Does any one know of any bait shops in that area.
I know of one down in Hamilton, but if any one can let me know of one closer to the lake, it would be appreciated.


----------



## dholth01 (Jan 21, 2008)

Dans Sportshops is in camden right next to rush run. Don't know the phone #


----------



## darrtownfisher (Jan 24, 2008)

There is a new oner in Darrtown accross from Don's.Only open on the weekends .It looks like it is out of some guys house.


----------



## odds 'n sods (Apr 9, 2008)

Thanks for the information!


----------



## Throwin'lines (May 21, 2008)

Anyone have any info on fishing rush run in the past week?
i am lloking to go there sometime this w/e and check out the trout/bass action.


----------



## tommy454 (May 20, 2008)

I was there last weekend Saturday and Sunday, caught a few trout both days, chartruse and orange rooster tail. I was near the dam on the back side. My daugther caught a really nice bluegill on a waxworm, bigger than my hand. 

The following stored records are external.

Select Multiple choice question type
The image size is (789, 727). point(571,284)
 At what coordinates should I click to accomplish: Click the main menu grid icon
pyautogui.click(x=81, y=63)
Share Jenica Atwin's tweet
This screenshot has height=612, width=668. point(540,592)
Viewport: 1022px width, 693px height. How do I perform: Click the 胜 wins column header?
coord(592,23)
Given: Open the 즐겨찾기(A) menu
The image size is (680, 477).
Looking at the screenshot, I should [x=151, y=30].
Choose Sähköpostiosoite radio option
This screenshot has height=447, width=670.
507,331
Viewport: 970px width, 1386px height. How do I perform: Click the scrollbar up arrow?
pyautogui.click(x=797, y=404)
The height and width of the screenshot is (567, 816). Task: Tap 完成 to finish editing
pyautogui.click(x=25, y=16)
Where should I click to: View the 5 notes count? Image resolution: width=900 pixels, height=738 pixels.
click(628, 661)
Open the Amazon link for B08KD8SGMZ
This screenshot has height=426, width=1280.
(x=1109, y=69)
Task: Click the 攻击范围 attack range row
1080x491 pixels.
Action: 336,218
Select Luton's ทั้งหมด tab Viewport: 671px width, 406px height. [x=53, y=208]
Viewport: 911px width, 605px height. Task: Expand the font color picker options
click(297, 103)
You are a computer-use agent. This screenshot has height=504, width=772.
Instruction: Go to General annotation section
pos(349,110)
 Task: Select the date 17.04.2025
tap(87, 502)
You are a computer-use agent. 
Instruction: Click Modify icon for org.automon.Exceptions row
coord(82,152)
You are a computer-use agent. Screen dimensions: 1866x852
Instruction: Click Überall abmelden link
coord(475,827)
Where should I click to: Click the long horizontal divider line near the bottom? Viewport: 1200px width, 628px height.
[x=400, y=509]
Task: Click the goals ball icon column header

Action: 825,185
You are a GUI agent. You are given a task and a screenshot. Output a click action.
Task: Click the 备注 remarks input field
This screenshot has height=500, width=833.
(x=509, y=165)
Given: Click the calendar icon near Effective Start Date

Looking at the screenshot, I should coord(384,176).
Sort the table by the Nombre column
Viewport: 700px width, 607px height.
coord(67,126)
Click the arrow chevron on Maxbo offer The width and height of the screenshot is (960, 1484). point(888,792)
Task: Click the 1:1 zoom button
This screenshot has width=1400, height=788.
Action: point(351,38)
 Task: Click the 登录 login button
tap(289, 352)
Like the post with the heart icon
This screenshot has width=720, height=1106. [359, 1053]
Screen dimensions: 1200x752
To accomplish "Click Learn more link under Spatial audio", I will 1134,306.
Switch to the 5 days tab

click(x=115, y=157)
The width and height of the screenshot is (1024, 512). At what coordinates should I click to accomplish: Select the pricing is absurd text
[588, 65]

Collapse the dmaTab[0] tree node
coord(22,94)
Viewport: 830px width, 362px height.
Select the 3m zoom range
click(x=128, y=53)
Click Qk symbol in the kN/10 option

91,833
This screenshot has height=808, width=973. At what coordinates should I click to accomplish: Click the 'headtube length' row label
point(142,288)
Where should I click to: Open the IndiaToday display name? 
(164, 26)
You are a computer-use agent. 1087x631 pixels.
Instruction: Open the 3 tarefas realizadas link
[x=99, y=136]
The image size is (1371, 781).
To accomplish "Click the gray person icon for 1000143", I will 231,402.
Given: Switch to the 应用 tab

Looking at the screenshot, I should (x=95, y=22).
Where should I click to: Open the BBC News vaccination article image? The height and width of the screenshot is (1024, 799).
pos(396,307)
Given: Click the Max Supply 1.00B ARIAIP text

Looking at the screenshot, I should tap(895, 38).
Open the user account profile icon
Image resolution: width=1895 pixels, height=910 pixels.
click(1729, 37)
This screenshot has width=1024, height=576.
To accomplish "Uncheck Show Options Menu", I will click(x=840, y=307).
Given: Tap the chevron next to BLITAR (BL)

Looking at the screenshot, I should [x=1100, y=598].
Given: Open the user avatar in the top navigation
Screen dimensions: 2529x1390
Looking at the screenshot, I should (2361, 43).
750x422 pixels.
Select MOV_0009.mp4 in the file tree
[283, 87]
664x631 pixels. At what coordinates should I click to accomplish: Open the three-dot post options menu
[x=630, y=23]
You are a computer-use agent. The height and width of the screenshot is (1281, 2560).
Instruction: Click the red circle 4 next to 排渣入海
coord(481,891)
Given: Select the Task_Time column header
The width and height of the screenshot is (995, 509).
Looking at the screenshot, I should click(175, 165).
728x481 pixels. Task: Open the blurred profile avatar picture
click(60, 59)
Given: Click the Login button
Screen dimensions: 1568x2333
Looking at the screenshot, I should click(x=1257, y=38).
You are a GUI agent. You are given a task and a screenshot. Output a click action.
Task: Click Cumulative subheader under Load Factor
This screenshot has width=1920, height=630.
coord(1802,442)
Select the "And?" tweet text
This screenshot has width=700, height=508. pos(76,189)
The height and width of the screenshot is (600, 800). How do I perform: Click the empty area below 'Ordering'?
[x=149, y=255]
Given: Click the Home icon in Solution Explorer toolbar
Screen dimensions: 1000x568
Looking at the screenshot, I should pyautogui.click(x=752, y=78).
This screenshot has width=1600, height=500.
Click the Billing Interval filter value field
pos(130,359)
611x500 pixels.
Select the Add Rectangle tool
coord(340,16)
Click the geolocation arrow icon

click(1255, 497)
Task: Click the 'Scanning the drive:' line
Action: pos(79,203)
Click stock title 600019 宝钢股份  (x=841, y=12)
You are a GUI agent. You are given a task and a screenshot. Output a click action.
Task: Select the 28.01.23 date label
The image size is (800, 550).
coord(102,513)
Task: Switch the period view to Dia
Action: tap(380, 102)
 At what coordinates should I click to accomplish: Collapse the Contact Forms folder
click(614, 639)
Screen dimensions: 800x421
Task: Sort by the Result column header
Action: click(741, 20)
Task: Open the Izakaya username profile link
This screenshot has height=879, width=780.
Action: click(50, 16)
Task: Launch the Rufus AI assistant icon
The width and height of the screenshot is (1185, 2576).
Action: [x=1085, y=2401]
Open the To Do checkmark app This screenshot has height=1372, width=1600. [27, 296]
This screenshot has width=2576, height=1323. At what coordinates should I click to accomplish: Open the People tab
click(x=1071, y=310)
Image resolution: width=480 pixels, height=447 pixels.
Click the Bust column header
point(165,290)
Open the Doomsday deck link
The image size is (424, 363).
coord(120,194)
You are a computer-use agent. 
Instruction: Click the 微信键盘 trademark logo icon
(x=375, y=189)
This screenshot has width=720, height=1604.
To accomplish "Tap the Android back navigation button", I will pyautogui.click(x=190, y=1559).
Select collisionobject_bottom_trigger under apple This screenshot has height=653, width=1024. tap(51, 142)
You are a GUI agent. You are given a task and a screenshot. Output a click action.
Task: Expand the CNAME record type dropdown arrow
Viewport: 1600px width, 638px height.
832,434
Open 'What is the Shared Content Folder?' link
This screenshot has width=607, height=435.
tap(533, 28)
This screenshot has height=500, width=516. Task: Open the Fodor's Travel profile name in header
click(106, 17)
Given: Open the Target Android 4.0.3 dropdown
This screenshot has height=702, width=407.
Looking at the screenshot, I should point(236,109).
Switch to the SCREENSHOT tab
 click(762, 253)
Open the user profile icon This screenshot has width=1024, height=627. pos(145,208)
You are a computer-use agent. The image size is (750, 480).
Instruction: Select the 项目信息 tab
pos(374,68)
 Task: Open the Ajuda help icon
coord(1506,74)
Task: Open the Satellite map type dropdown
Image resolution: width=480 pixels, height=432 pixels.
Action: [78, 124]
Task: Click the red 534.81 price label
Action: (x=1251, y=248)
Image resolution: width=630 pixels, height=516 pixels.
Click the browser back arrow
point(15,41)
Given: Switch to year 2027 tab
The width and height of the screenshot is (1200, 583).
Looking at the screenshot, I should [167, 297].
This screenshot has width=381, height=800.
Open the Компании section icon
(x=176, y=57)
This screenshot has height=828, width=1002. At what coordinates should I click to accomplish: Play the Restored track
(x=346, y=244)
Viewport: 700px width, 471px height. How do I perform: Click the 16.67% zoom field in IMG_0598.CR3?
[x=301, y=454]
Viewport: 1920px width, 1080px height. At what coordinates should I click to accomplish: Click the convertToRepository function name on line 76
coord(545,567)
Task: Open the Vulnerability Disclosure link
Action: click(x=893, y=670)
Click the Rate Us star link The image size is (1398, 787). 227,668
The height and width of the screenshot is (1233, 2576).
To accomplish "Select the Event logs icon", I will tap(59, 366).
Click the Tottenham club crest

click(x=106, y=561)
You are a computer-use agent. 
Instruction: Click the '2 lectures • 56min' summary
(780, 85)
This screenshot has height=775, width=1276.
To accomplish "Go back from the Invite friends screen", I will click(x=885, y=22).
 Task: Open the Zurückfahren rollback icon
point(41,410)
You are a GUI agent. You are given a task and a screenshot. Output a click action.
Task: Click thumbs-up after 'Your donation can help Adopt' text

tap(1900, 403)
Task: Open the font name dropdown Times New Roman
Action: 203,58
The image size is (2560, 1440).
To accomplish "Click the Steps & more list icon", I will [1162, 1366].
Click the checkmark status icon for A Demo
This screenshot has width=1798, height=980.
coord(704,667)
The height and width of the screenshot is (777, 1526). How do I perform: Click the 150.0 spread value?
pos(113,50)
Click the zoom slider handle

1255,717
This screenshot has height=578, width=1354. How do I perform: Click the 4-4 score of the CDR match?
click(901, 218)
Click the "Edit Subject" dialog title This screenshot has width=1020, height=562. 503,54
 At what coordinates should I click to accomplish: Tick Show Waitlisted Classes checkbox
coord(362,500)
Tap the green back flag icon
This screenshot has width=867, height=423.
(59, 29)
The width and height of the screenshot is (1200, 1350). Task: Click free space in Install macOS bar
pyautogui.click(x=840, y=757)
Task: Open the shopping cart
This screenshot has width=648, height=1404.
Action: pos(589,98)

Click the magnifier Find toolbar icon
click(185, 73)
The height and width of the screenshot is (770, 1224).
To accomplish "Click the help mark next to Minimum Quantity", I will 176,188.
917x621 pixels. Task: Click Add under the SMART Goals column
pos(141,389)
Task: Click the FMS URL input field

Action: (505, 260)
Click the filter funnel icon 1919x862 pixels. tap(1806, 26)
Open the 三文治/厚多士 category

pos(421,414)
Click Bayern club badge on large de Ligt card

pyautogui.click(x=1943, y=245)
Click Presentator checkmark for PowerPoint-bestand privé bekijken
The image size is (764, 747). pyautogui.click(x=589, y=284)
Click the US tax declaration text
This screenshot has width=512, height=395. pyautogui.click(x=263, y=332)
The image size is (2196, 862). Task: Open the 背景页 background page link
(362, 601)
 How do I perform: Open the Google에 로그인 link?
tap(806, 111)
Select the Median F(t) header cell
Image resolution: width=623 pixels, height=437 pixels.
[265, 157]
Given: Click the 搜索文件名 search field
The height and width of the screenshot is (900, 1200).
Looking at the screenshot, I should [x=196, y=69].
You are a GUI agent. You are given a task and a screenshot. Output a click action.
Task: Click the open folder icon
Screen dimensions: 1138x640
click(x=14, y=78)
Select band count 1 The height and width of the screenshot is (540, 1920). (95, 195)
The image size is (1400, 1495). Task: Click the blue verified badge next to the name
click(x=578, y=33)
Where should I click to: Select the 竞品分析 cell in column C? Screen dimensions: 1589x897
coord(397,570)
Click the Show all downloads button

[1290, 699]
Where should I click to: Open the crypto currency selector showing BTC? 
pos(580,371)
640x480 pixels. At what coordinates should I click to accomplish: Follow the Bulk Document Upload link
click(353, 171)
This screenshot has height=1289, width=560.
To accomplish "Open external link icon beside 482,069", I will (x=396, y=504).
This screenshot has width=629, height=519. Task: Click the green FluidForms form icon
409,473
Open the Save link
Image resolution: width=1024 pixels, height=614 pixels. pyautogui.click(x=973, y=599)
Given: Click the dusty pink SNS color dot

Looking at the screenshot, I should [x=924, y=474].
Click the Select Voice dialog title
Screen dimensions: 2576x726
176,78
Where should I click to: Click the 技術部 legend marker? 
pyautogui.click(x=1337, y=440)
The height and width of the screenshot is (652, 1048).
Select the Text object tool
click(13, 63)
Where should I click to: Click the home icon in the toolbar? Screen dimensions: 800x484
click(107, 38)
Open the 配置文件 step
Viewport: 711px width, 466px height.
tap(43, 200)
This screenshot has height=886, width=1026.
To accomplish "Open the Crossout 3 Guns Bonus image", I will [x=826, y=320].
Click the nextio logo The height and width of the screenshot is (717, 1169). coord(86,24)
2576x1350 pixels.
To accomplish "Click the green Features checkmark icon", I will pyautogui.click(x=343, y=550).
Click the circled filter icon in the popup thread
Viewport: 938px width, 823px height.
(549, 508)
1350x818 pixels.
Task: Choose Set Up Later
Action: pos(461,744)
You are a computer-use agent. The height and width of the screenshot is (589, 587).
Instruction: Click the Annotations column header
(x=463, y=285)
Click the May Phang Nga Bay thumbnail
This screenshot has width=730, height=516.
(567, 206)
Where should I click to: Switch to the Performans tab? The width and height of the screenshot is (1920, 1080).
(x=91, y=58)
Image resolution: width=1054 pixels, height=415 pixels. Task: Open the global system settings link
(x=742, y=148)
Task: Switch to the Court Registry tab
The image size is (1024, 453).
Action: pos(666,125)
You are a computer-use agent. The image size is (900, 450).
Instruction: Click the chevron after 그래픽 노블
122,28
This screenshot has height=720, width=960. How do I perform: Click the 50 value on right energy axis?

There are still a feww rainbows in there. As with all the other posters, all the bass I have caught there where
10-12".


----------



## Throwin'lines (May 21, 2008)

Well my buddy and i went to RR last night and in 3 hours (and 2 beers) he got 1 trout and i got skunked! we were fishing across from the launch along the shore. talked to a couple of guys who were leaving when we got there and they only got 2 bass and 1 trout in several hours.


----------



## odds 'n sods (Apr 9, 2008)

We made it up to Rush Run on Saturday morning and between two of us we caught a grand total of two fish - one LM around 10" and one fairly large bluegill. we could see dozens of smaller bass all day in the shallows chasing each other around and one guy in a boat was marking all kinds of fish but no one I talked to was doing any better than we had.
Beautiful day to get out but fishing was rough.


----------



## powerstrokethis (Mar 17, 2008)

well right now its 3 am and im going to RR at dawn lets see how it goes ill post up.


----------



## dac (Jun 24, 2004)

You have to fish Rush Run in early spring or at night in the summer to catch the bigger ones. I used to fish it a lot in the 90's. I would go there around 30-40 times a year to bass fish. It seemed I would catch one 15 inch fish for about every 100 bass. After awhile I realized it was a waste of time to fish the lake with the sun up once the weather warmed up. I used to have a few 50 bass nights every year over there, usually all dinks, especially around the full moon. My biggest ever was almost 6lbs and I caught two right at 5 pounds on spinnerbaits at night during the same week. While that may sound good, those are the only big fish I caught in 5 years of going there all the time. Did they get rid of the slot limit? It has been a long time since I have been there, but I doubt it has changed much. The big cove straight across from the ramp is where I would concentrate. Go as far back as you can on the right side in early spring. In the summer at night, fish a spinnerbait around the standing timber out in the middle of that cove for suspended bass. I really like Rush Run, but for decent bass action I would go to Acton or Brookville, especially at night. I used to think my boat at the time was too small for Brookville, but at night when it dies down you can launch your boat and immediately put the trolling motor down and start catching nice fish. Good luck!


----------